▸ ОТРЫВОК:
====
Обвинения по адресу Х. Г. Раковского, как и других подсудимых, полностью соответствовали той схеме, которая была вскрыта Л. Д. Троцким: «Чем чудовищнее обвинение – тем лучше. Политика Сталина, – говорит критик, – нарушает интересы народа. Сталин отвечает: мой противник – наемный агент фашизма. Люди ошарашены, но не допускают возможности такой чудовищной лжи. Этот прием, на котором построены московские процессы, мог бы быть смело увековечен в учебниках психологии как “рефлекс Сталина”».[1543]

Анализ поведения Х. Г. Раковского на суде на основе официально изданной стенограммы можно проверить лишь в том случае, если полагать ее подлинной, по крайней мере, в основном, если исключить возможность ее прямого подлога. На то, что подлог имел место, намекает К. Икрамов, сын одного из подсудимых Акмаля Икрамова, ставший позже известным писателем. Он так описывает свои впечатления от знакомства со стенограммой: «Потом я привык к лексикону подсудимых, если это только действительно их лексикон. Очень уж все однообразно звучало в устах болгарина Раковского, русского интеллигента Бухарина, узбека Икрамова, еврея Зеленского, белоруса Шранговича и других».[1544] И далее по поводу все тех же показаний на допросах, но уже более определенно: «Где достигнуто это дьявольское смешение правды с ложью? Во время пыток перед судом? Бесспорно. Но было ли это смешение на самом процессе? Или стенограмма “дополнена и исправлена” после суда? Видимо, так. Среди редакторов явно были люди с литературными задатками. У некоторых они даже осуществились. Популярностью пользуются у нас произведения одного из следователей по этим делам Льва Шейнина».[1545]

По поводу этих сомнений можно высказать следующие соображения.

В отношении «лексикона подсудимых» надо заметить, что это был лексикон не представителей отдельных национальностей, а функционеров ВКП(б), утвердившийся задолго до процесса и нивелировавший национальные различия и в значительной степени особенности индивидуального мышления.
====
▸ ЗАДАНИЕ:
Перепишите дословно часть отрывка о процессе, начиная со слов «По поводу этих» и заканчивая словами «особенности индивидуального мышления.».
====
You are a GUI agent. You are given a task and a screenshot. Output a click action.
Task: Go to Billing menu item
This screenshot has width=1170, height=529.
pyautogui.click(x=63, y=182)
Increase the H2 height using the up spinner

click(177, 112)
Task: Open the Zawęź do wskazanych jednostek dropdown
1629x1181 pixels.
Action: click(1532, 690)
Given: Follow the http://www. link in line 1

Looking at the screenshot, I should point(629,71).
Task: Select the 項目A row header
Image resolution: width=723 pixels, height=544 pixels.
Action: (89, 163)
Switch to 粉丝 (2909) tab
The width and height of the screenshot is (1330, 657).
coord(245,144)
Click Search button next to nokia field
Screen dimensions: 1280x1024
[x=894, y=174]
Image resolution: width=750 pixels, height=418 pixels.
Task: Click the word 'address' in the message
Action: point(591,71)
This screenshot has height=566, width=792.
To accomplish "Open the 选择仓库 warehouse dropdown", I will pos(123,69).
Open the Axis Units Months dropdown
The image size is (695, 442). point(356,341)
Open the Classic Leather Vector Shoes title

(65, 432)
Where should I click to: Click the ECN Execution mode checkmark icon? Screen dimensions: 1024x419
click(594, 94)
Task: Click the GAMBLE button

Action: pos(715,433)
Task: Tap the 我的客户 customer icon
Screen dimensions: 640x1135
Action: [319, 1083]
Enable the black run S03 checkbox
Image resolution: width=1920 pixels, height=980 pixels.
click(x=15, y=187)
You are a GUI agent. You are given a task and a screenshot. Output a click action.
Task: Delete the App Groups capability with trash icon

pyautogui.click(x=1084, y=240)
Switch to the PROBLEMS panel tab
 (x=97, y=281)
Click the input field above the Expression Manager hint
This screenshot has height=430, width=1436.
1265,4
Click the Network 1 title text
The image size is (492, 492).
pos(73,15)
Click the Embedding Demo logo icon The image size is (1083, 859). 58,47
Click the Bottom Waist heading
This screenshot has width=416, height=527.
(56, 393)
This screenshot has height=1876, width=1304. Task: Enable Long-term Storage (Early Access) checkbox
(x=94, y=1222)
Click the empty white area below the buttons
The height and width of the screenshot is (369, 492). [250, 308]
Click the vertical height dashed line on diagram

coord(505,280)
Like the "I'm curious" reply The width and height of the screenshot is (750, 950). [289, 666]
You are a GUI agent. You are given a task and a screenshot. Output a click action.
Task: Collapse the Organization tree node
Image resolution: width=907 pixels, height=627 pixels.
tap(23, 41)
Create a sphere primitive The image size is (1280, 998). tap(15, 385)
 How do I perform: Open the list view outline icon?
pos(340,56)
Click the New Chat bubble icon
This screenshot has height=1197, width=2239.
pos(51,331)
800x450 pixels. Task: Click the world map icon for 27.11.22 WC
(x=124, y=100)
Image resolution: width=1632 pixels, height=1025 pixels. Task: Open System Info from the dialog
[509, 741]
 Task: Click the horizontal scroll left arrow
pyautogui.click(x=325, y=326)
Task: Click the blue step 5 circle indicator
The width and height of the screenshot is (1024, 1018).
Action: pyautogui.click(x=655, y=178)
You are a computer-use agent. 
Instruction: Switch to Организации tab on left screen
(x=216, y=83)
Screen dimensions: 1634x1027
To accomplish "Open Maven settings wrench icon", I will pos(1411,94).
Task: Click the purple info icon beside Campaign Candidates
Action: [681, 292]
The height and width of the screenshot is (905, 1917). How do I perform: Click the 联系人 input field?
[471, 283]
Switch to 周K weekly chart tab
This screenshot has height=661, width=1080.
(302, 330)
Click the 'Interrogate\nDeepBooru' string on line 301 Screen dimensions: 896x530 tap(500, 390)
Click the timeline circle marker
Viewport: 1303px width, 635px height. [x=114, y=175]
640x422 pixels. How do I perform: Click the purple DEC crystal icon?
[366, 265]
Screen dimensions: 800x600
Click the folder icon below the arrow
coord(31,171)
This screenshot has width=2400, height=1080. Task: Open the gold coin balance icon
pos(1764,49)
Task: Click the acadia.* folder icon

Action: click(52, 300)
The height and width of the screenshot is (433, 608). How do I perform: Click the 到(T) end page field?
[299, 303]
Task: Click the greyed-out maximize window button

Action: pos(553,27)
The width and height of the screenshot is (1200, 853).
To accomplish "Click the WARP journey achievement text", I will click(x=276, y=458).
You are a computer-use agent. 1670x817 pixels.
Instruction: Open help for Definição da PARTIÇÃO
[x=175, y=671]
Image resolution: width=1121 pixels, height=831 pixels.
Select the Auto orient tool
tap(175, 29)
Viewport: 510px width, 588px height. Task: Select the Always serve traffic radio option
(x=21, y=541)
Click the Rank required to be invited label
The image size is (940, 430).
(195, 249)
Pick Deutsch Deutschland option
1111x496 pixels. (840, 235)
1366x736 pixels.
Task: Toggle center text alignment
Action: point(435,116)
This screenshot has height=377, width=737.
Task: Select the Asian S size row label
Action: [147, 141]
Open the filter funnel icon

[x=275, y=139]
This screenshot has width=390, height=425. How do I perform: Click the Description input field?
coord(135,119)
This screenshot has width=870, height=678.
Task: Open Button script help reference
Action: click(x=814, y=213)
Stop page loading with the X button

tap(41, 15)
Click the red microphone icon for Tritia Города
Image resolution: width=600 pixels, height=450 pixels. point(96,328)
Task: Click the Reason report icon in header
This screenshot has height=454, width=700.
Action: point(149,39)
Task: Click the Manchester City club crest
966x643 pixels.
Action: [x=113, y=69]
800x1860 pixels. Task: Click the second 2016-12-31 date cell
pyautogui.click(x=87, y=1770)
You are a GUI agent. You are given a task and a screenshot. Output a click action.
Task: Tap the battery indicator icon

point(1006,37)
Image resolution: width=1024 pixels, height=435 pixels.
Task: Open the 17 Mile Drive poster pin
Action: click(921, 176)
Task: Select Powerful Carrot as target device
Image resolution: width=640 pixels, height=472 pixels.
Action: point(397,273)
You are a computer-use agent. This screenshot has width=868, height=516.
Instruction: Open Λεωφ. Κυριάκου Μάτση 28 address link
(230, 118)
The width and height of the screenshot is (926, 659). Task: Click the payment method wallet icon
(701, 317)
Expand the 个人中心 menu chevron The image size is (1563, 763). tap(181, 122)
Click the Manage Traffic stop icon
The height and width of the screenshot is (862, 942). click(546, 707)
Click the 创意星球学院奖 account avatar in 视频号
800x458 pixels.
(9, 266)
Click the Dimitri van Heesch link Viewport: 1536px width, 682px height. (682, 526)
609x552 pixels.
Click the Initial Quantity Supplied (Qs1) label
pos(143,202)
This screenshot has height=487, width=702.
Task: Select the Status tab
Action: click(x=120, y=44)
====
▸ ОТВЕТ:
По поводу этих сомнений можно высказать следующие соображения.

В отношении «лексикона подсудимых» надо заметить, что это был лексикон не представителей отдельных национальностей, а функционеров ВКП(б), утвердившийся задолго до процесса и нивелировавший национальные различия и в значительной степени особенности индивидуального мышления.